At Home with Vanley Burke, which opens tomorrow, will display a vast collection of printed material – posters, flyers, publications – clothes, records, ornaments and countless other items, and provides an invaluable insight into Britain’s African Caribbean communities. The exhibition has been supported by funds raised through Art Happens, the Art Fund’s crowd-funding platform with £5,415 raised in total for the exhibition.
Vanley Burke’s extensive photography holds a mirror up to the lives of the African Caribbean community in Birmingham, and throughout England, and he is often referred to as the “Godfather of Black British photography”. However, Burke, who was born in Jamaica in 1951 and moved to Birmingham in 1965, is also a dedicated archivist and collector of objects relating to black culture in Britain and his flat’s distinctive interior is an embodiment of his compulsive acquisitiveness.
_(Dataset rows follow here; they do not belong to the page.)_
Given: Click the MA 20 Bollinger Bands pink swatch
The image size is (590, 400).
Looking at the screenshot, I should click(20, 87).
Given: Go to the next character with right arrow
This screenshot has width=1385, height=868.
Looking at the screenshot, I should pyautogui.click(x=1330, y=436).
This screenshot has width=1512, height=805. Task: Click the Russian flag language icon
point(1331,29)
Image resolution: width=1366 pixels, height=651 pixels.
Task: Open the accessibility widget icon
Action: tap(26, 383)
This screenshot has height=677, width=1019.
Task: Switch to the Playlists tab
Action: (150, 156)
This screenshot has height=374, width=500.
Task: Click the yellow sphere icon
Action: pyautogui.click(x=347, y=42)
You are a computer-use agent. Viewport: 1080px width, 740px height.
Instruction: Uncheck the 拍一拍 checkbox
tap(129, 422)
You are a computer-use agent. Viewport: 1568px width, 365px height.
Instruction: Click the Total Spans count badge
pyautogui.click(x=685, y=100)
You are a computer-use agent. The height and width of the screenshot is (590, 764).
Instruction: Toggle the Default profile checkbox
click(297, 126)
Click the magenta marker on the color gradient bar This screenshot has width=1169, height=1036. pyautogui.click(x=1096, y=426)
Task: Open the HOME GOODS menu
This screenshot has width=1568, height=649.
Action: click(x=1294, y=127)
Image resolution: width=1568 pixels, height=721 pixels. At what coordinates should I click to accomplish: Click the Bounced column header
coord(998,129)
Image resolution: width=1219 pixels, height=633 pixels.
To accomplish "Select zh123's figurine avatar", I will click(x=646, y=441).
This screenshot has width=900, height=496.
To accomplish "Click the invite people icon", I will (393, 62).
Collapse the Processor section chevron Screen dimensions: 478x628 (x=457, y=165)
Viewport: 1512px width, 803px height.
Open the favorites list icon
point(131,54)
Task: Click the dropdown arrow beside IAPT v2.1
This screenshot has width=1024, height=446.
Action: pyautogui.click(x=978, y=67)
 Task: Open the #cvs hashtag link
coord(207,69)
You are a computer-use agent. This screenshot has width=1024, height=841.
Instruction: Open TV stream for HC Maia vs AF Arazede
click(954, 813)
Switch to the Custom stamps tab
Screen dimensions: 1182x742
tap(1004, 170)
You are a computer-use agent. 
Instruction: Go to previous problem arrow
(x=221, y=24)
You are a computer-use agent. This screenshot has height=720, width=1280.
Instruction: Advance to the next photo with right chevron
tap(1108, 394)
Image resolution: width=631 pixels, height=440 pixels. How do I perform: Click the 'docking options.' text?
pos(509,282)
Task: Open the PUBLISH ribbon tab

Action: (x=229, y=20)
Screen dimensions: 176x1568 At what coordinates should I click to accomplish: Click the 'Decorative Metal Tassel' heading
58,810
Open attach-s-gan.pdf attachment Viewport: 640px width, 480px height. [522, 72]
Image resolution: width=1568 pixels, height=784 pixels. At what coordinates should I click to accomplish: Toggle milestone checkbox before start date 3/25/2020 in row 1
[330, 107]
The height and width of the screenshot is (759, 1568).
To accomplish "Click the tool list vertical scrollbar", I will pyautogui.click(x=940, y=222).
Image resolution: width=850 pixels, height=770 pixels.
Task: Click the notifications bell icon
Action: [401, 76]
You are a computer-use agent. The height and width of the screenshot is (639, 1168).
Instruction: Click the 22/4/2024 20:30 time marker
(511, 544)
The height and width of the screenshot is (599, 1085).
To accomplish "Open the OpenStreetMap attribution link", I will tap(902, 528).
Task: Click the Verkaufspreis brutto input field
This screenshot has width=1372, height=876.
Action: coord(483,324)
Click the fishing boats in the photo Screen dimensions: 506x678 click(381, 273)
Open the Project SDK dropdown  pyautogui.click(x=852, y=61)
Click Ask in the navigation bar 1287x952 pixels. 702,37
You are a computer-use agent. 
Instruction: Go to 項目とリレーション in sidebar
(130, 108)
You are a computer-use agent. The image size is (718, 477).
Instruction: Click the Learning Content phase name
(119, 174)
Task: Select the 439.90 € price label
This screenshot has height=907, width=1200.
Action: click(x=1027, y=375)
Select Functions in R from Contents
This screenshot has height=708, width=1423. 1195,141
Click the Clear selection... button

The countless objects that fill Burke’s space, serve as a portrait of religious and political beliefs, artistic activities, fashions, leisure pursuits, food, health issues and many other aspects of everyday life. This exhibition reveals Burke too as a subject of his own enquiry.
Burke’s collection stands as one of the most significant bodies of material in the city of Birmingham’s Archives, and exists in part within the Library of Birmingham; the majority, however, remain in his flat near the city centre.
“This flat is many things, it’s an archive, it’s a gallery, it’s my home, it’s where I collect a part of our history. History is part of a lived experience,” he said. ”It’s those objects which might look so insignificant, so kitsch, but to a lot of people it contains so much information about how their parents lived.”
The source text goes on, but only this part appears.